Supplied entries>
__________

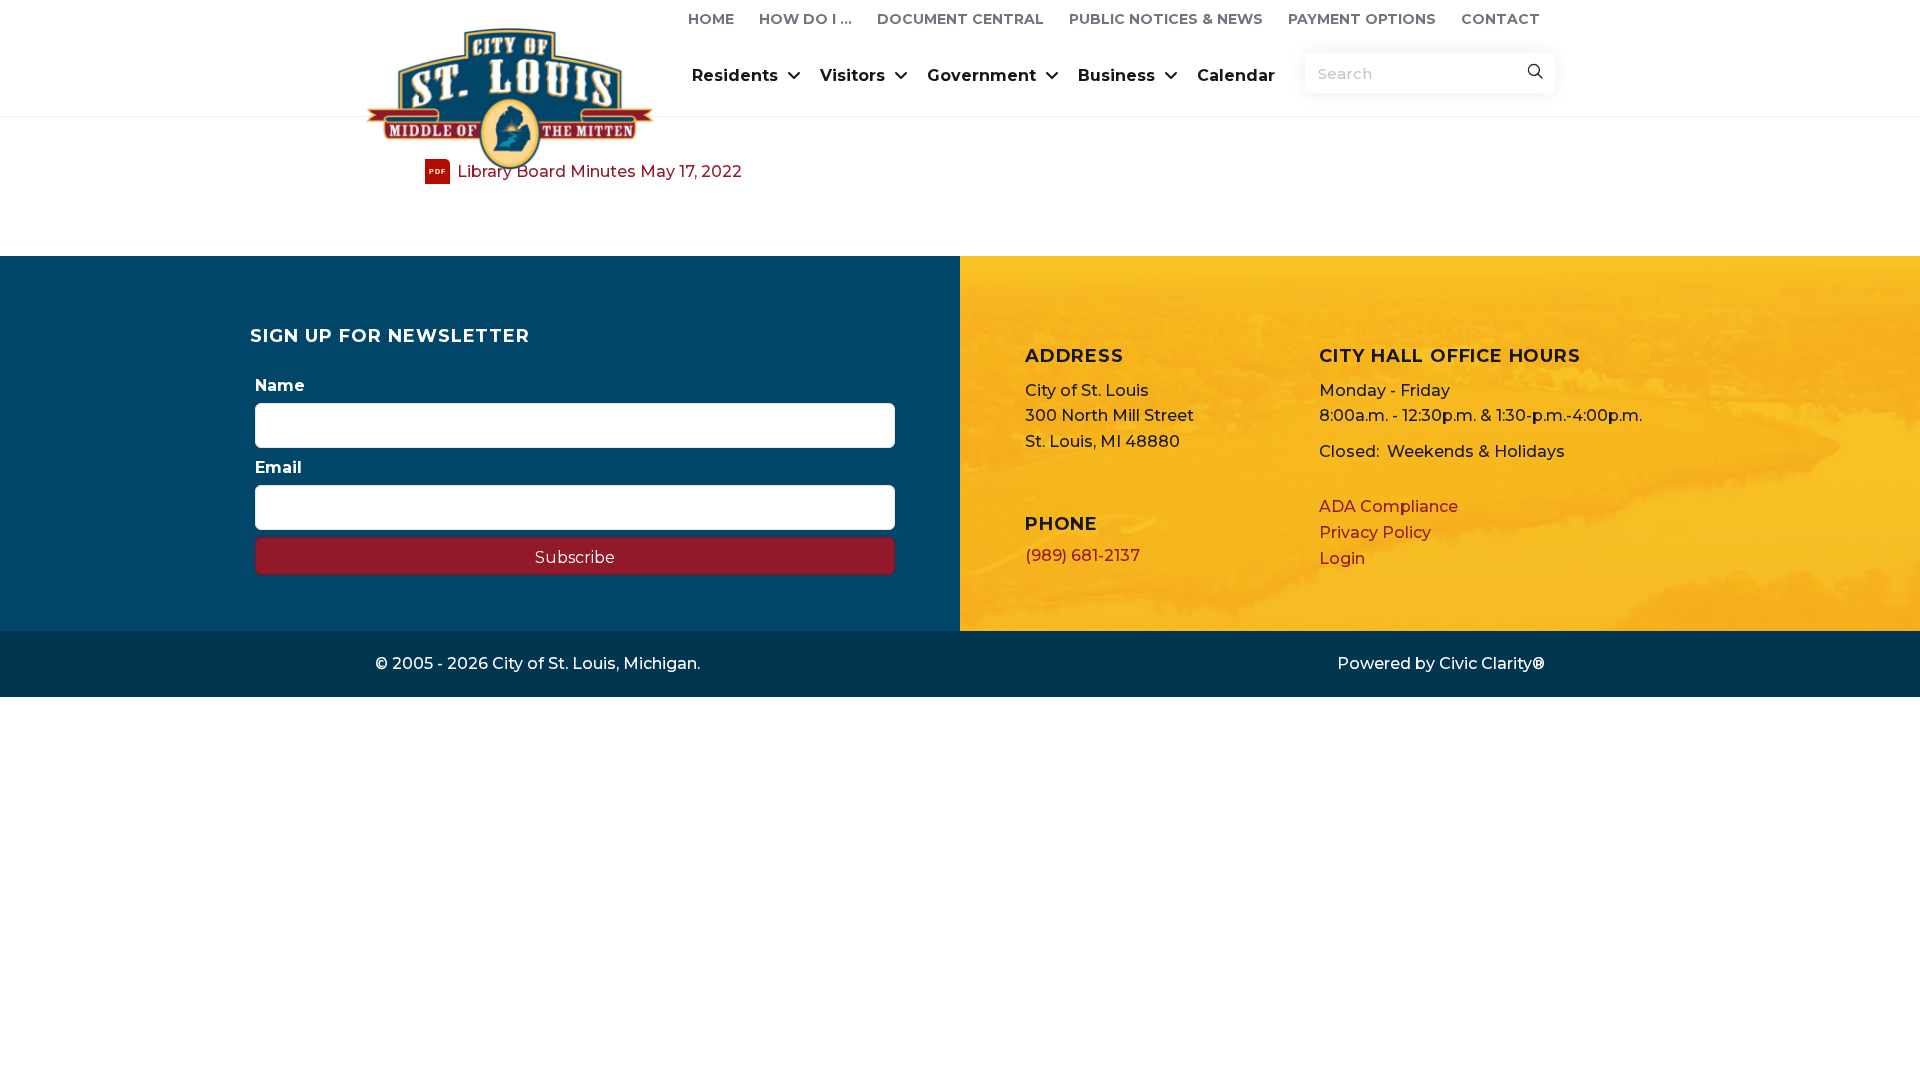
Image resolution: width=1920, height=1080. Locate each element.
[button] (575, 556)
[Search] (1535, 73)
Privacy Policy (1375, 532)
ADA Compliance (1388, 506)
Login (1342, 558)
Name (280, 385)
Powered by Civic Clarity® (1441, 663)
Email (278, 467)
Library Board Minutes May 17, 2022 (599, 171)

__________

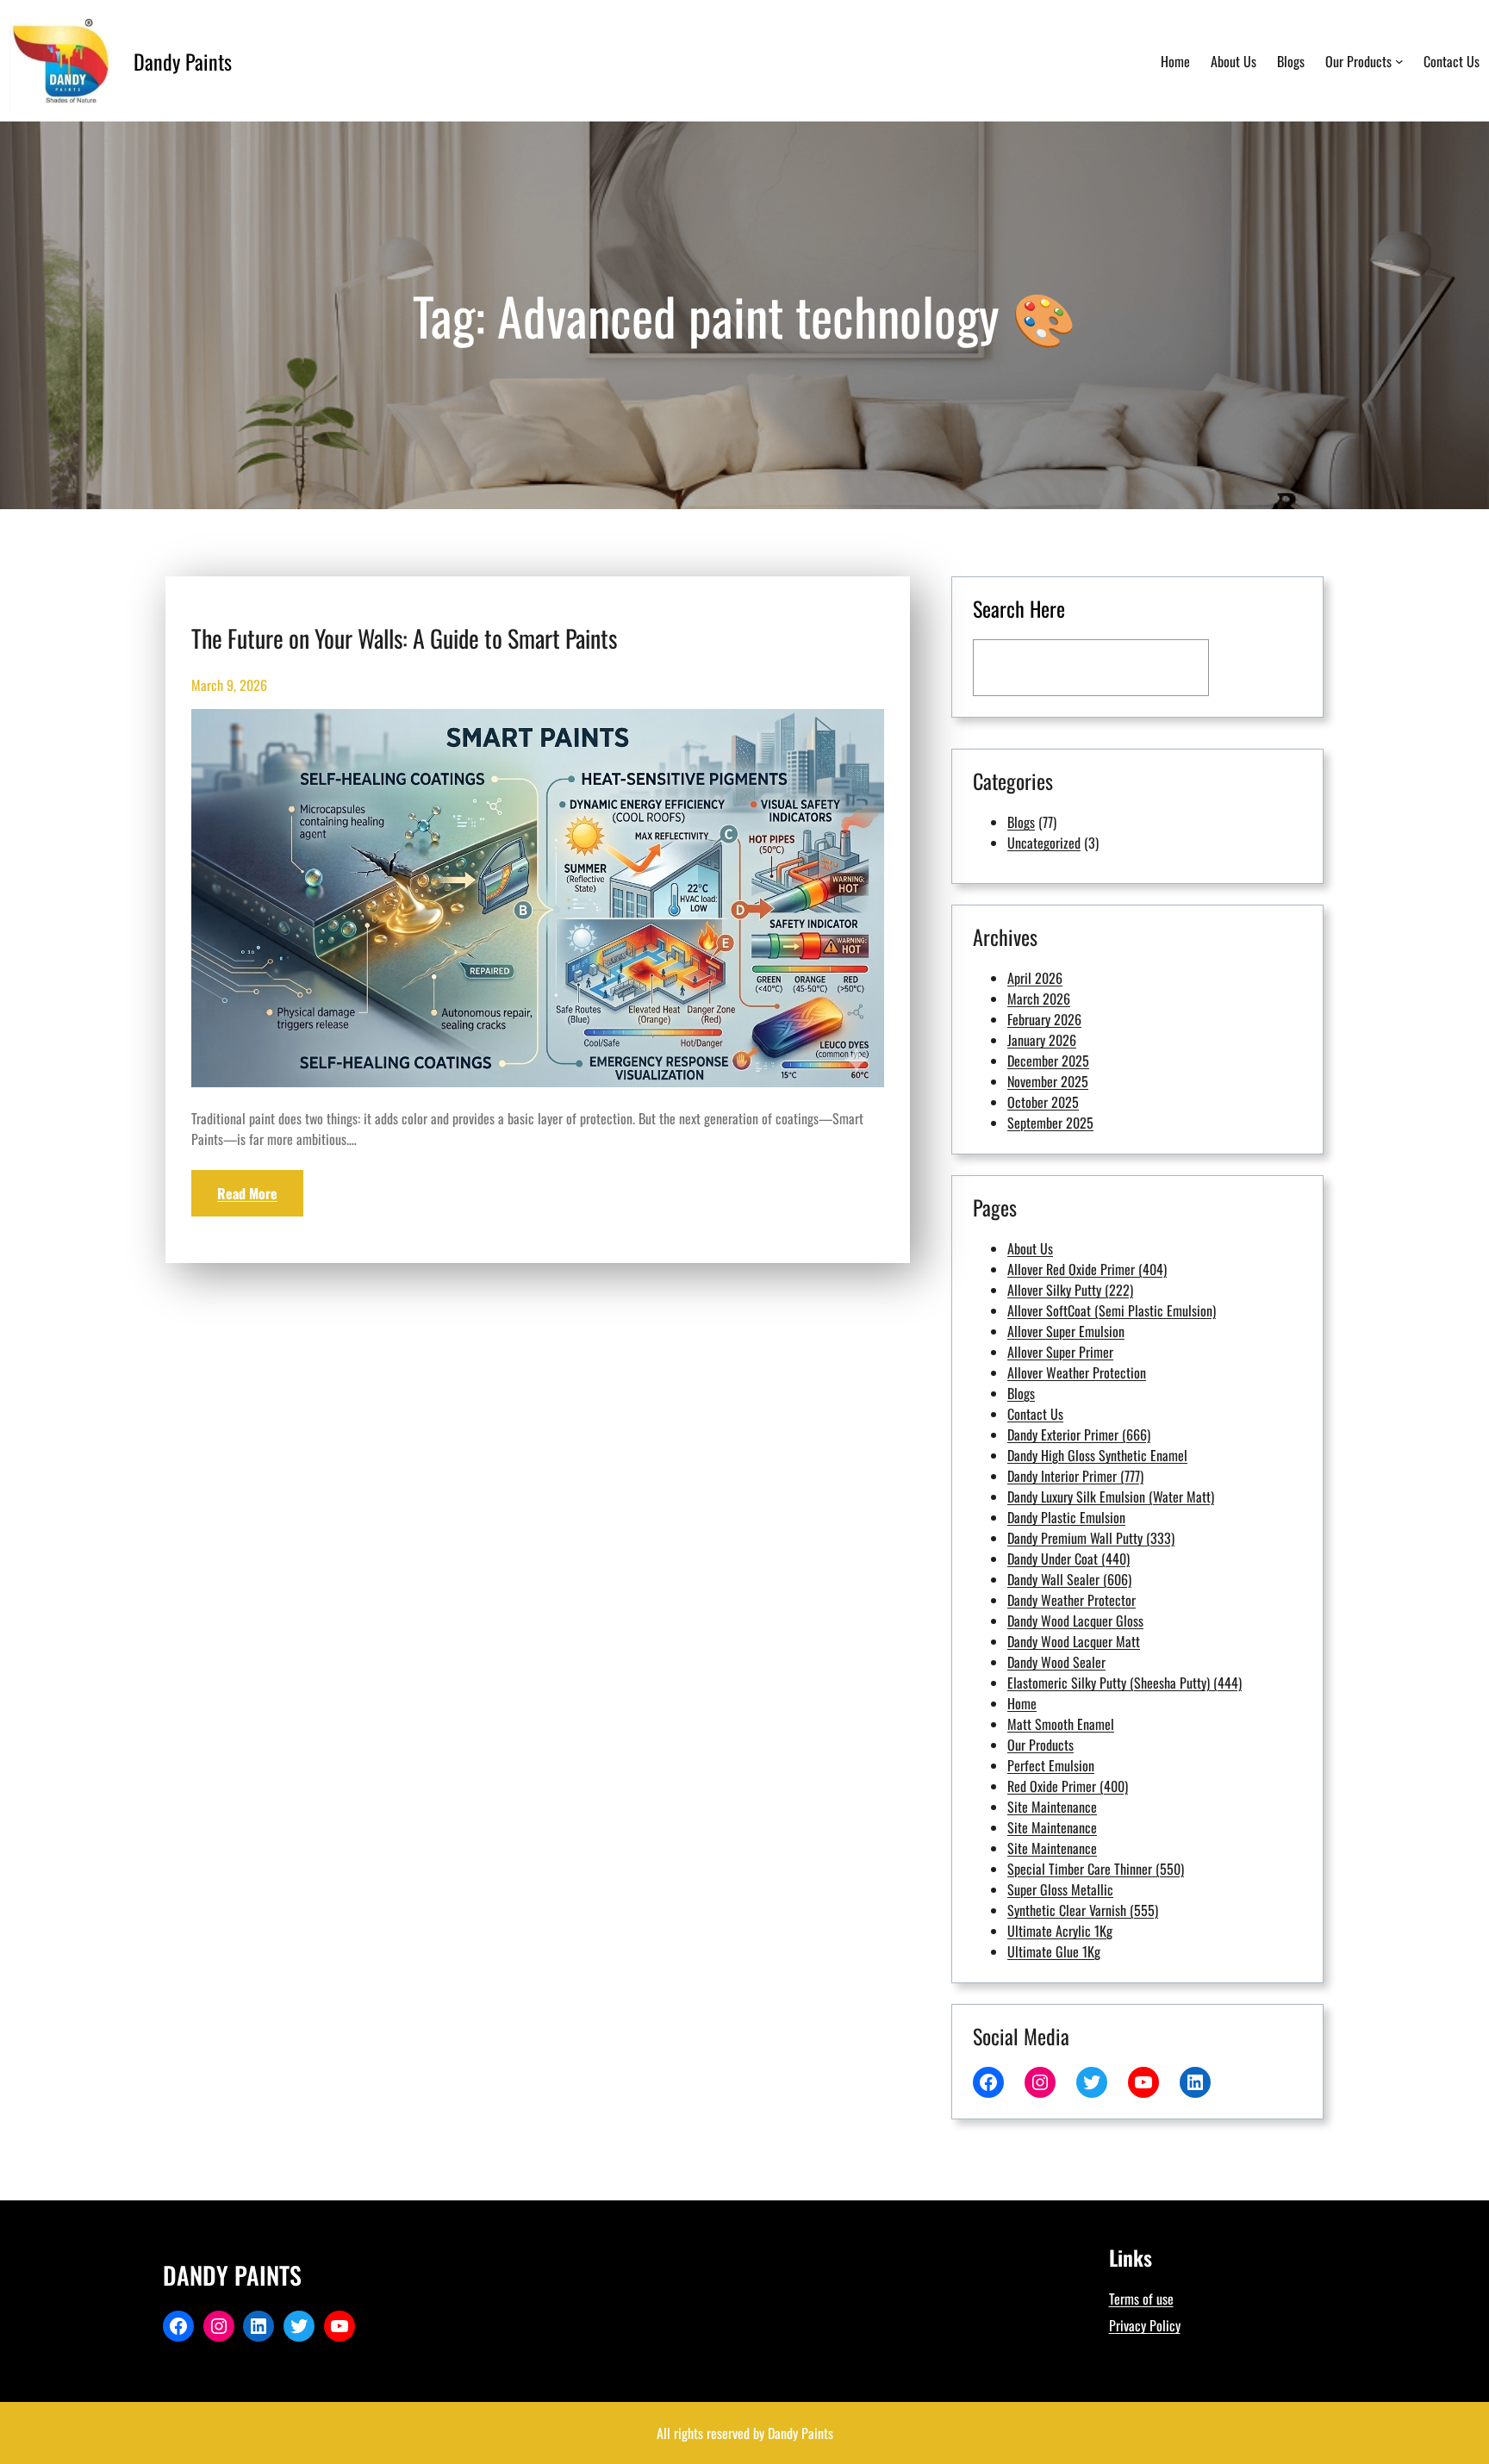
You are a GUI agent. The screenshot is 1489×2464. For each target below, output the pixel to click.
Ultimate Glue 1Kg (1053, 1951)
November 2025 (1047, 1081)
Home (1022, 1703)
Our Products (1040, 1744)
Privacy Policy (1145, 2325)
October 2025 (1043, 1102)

__________

Your instructions>
All lines of the records above that contain the word "each" are to be copied out.

Final answer>
Image resolution: width=1920, height=1080. Locate each element.
You are a GUI agent. The screenshot is 1489×2464. For each target below, output the pixel to click.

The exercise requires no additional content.